The economics reinforce the case. Even under a reduced inflation model, per-validator rewards at 500 validators are roughly 13% above current levels, and at your final target of 120 they’re close to 5x. The “validators can’t pay their bills” problem gets better at every step of the reduction, not worse. That’s the argument that should win over the validators who might initially see this as a threat.

Starting at 24 cores rather than the 32 approved in WFC 573 makes sense given current demand. No point provisioning for capacity nobody is using. Scaling back up to 32 — or beyond — when activity justifies it is a more honest approach than maintaining infrastructure on speculation.
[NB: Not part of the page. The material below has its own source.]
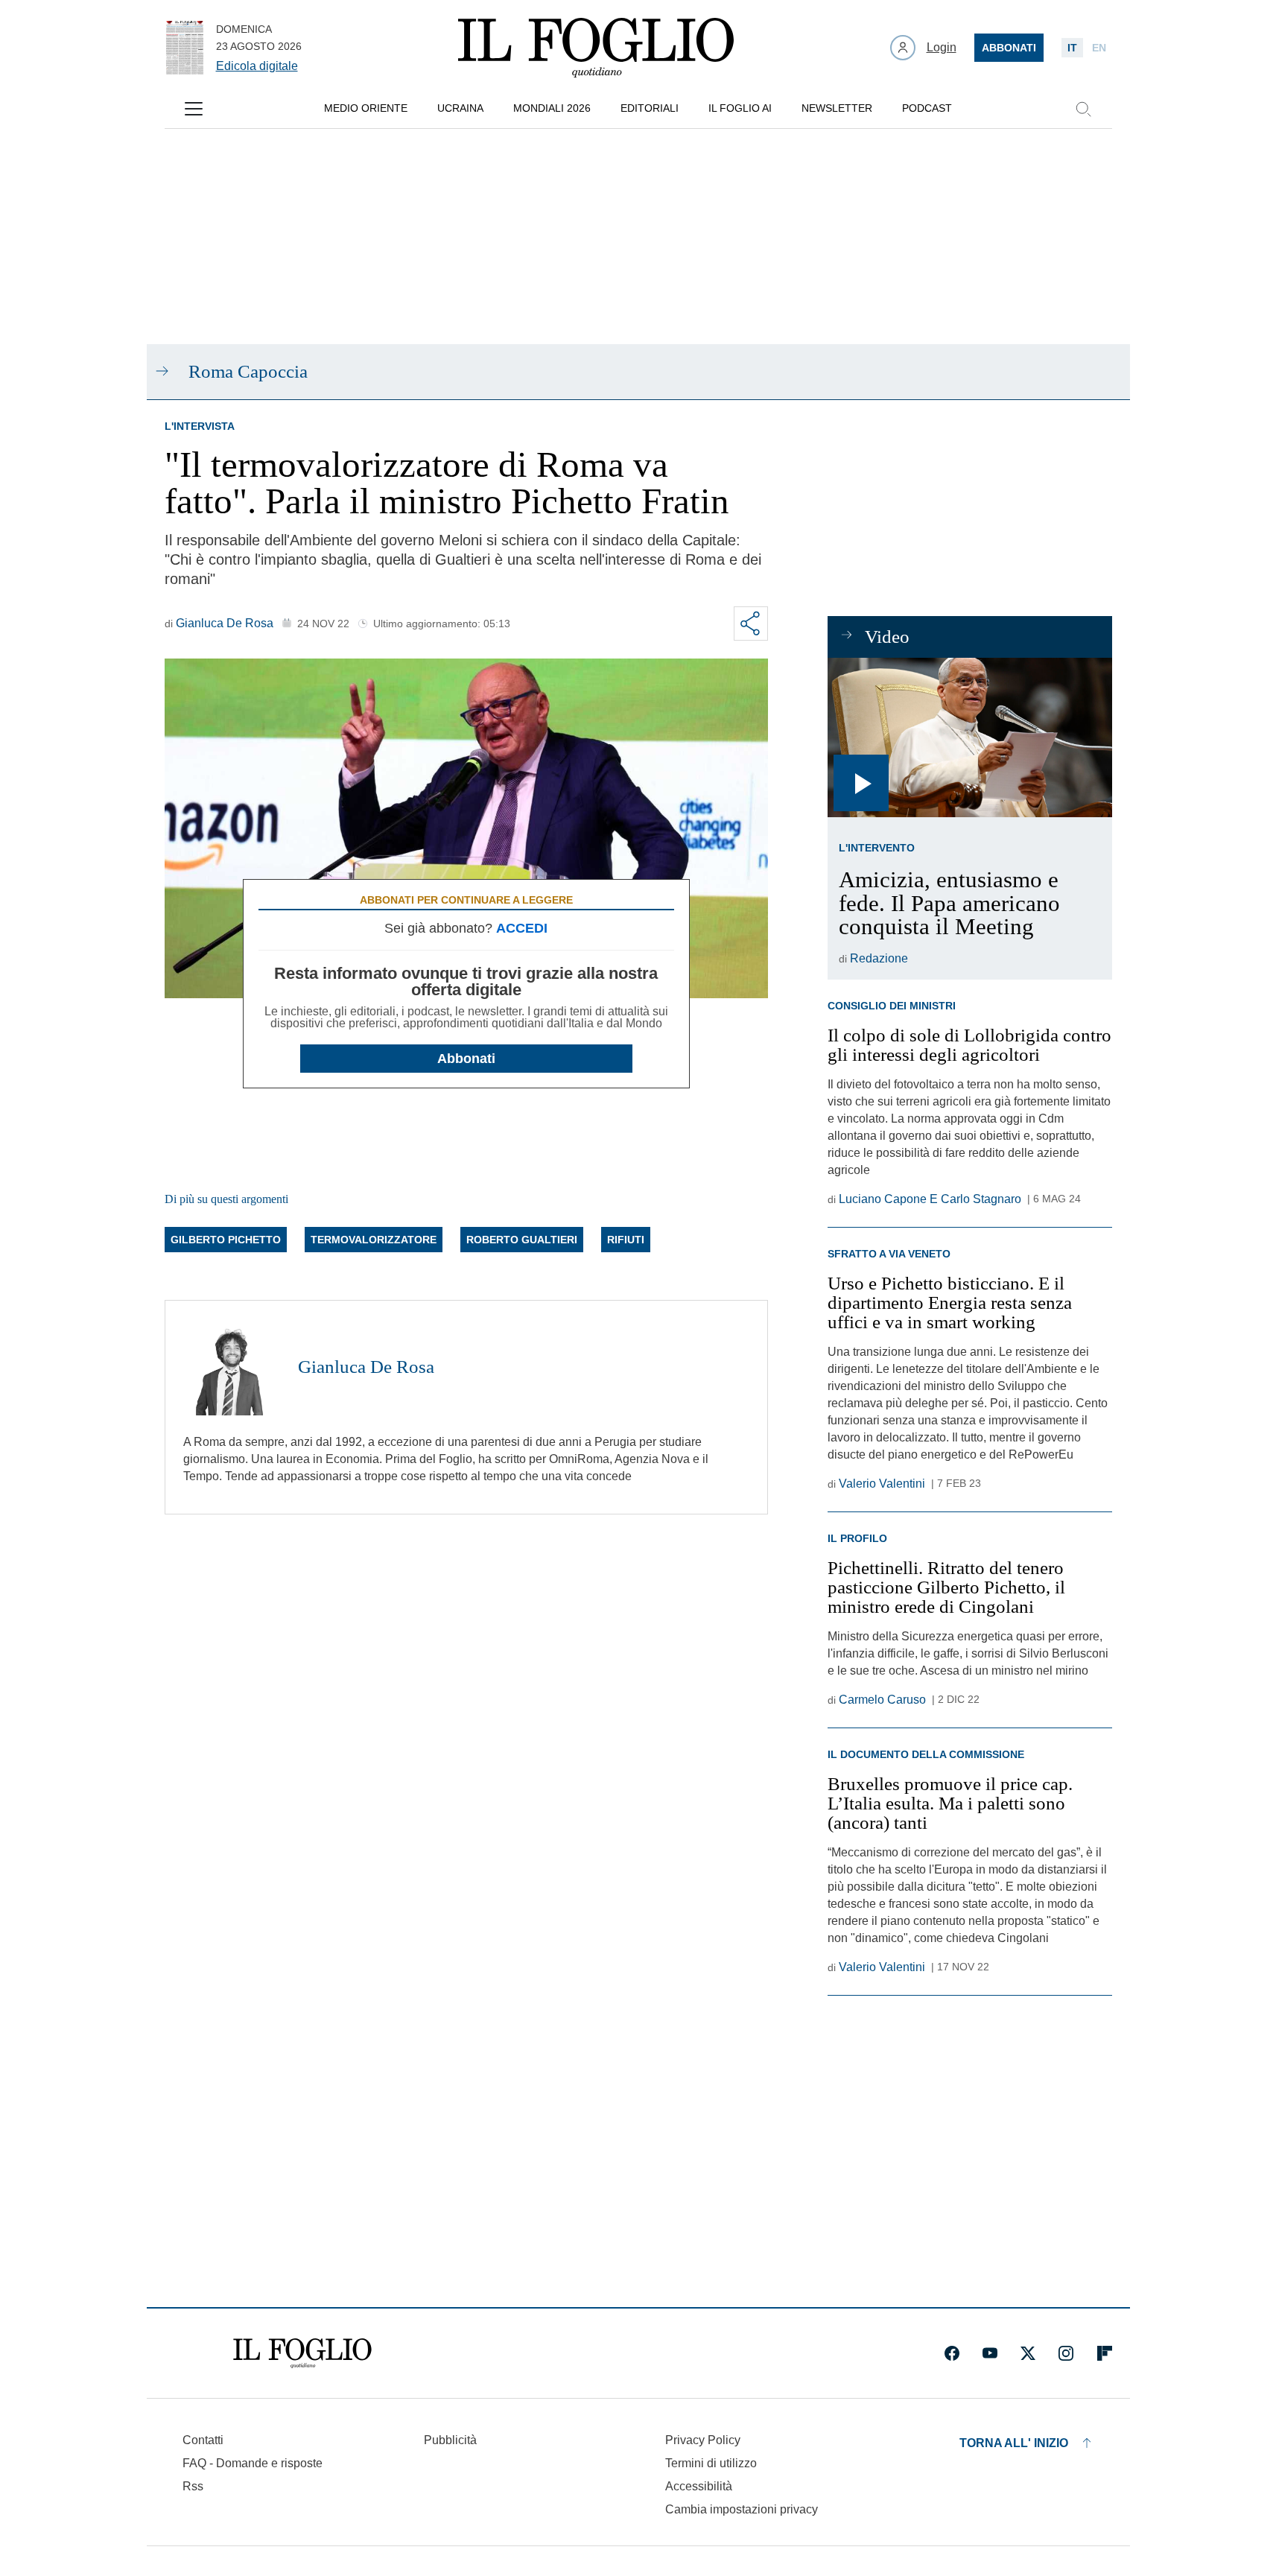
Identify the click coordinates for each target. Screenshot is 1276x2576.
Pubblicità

On the decentralization question — this is where it gets hard. At 120 validators, the barrier to entry rises and the set could consolidate around exchanges and large holders who can absorb the operational costs. Something like an on-chain nodes programme that factors in entity diversity or geographic distribution could help, but the design matters a lot — poorly structured incentives would just create a new set of problems. Curious whether others in the validator community have thoughts on what that would look like.

The reduction schedule and the broader economic picture are connected. Fewer validators means lower security costs, which opens the door to adjusting inflation parameters without hurting anyone’s bottom line. The burn-based tokenomics work in this forum was designed with exactly this sequencing in mind — cost side first, supply side second. Seeing the cost side move forward matters.